The park opened in 1922, when the local authority bought Sunnyhill Fields, which had belonged to Church Farm. The fields had been used for growing hay, before the internal combustion engine took over from horses and hay was no longer an important crop. More land was added in 1929.

There are brilliant views from the higher points, just the sort of place to go to alleviate lockdown cabin fever. Once again, I found that looking into the distance, rather than at close range at a computer screen or other members of the household, gives a sense of liberation. We visited the park in May, but I find it as liberating today - just the thing with Pesach almost here. It reminds me of my Liverpool childhood, when you could walk for five minutes to the Mersey and look across to the hills of Wales, grey on the horizon. 

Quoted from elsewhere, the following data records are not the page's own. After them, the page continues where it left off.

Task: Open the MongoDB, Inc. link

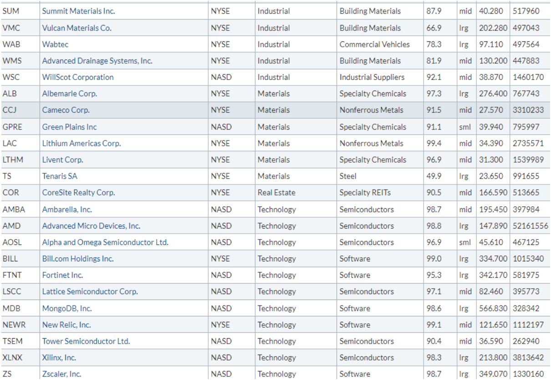Action: pos(67,308)
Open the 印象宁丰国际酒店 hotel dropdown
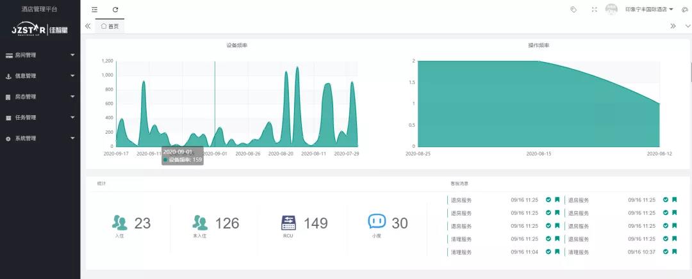 pyautogui.click(x=648, y=10)
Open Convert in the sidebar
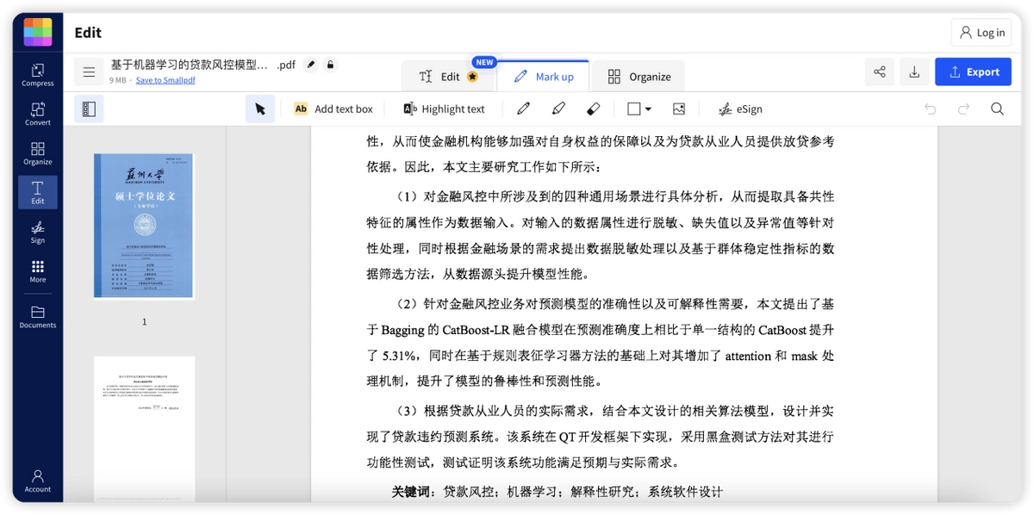The image size is (1034, 515). click(x=38, y=114)
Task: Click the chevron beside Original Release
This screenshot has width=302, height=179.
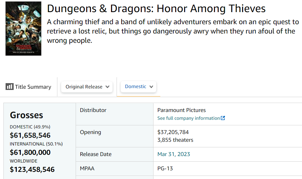Action: 108,87
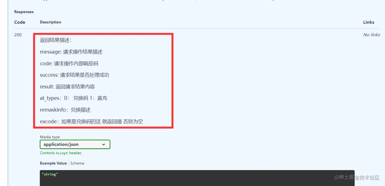Click the at_types 兑换码/直充 description line
This screenshot has width=385, height=186.
(73, 98)
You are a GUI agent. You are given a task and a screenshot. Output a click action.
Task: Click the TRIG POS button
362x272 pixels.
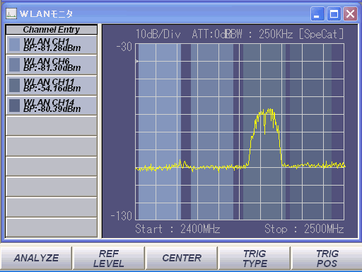coord(327,258)
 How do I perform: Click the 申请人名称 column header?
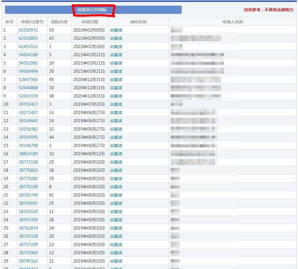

Close to the park entrance on the Watford Way is a café serving lovely Israeli-style food – before Covid, I used to go there specially, to sit outside and have lunch with friends. At the moment the café is only serving takeaway food. There is also a playground, tennis and basketball courts and football pitches.

Near the playground is a peculiar structure made from stacked regular dodecahedrons (-hedra?), meant for climbing on by the looks of it, although as that’s not Jack’s thing (or mine) we didn’t try.

There is access from Church End, Sunny Hill, Watford Way, Great North Way, Sunny Gardens Road, Sunningfields Crescent and Church Terrace – all NW4. There is a small carpark at the end of the Watford Way (A41 Southbound) entrance – look out for it on the left as you drive along, the third on the left after Fiveways Corner.